This happened to Colin.  His life fell apart when he suffered a severe, disabling stroke leaving him paralysed, wheelchair-bound, brain-damaged and dependent on fulltime care.  He lost his job, aged just 39 years old.  His stroke was entirely avoidable.  He had been in hospital a month before with pneumonia and had developed an infection in his heart.  Had his doctors carried out a planned ECG his condition would have been properly diagnosed, treated and his stroke avoided.

His wife complained to the hospital. They responded, in writing, and made no mention of any error or mistake.  Their seven-page letter was, sadly, a smokescreen of detail that failed to mention the crucial error.  In fact, a consultant involved even said “I do not believe I would have changed any part of the care given to him”.

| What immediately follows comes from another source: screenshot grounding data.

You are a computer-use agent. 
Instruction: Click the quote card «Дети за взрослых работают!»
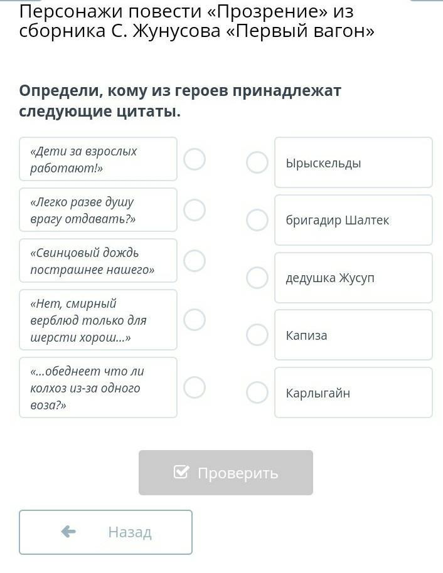coord(98,159)
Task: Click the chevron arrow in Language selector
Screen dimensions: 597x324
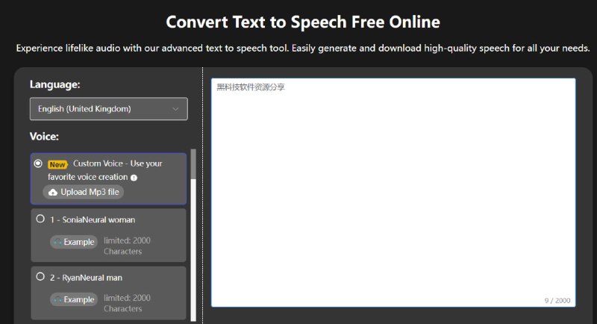Action: [175, 109]
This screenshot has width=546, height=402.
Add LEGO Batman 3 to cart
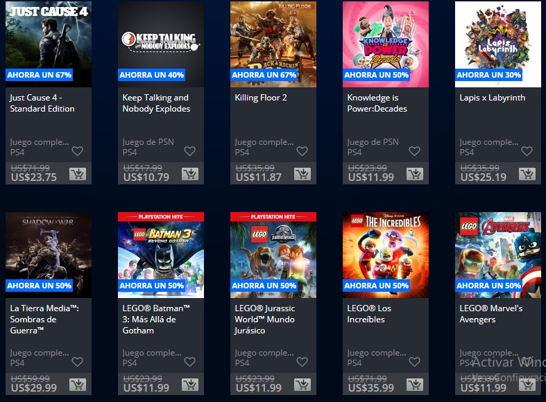coord(190,384)
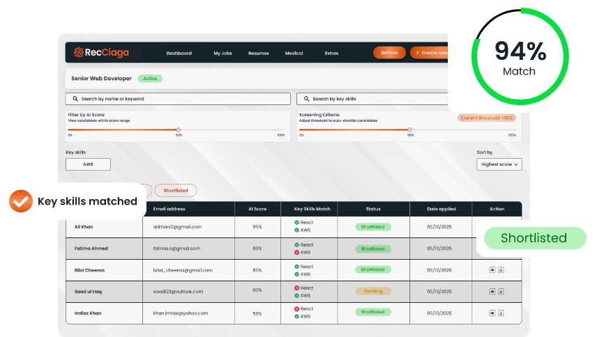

After the involvement of the legal team, the hospital eventually admitted its error. Colin received substantial damages enabling him to receive much needed 24 hour paid care at home, adapted accommodation and compensation to try and restore some quality of life for him.  Without his family’s persistence the truth would never have emerged.  Colin’s wife not only had to manage the family in crisis but also had to struggle with and against misleading denials of fault by the hospital.

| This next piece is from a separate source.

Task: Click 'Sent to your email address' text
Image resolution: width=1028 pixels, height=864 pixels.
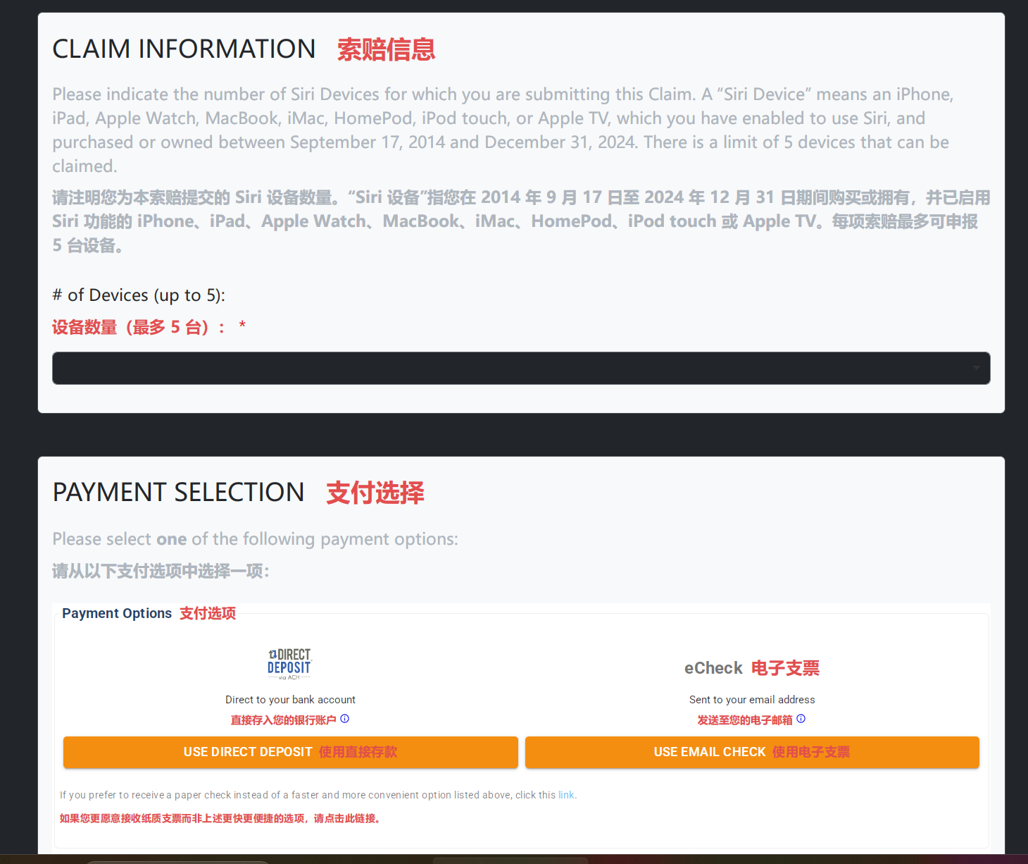Action: coord(752,700)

Medical accidents are unfortunately more likely than we would all like to think.  There are estimated to be over 1 million patient safety incidents in English Hospitals each year and half of these are thought to cause avoidable harm or injury.

The Department of Health estimates that 1 in 10 NHS patients will be unintentionally harmed and yet the NHS reports receiving only 5000 clinical negligence claims a year – only 1% of those harmed.  The compensation culture is, in my view, a myth.

There is now a positive duty on the medical profession as a whole to be open and honest with patients when things go wrong.  This is known as the duty of candour and under its guidelines it is clear that patients should expect a face-to-face apology if they have suffered avoidable harm.  All NHS and private healthcare organisations should, therefore, admit to any mistakes candidly, and as soon as possible.

The test now is how individuals and organisations in healthcare respond to this and whether it will lead to a change to a more open culture.  I certainly hope it does so.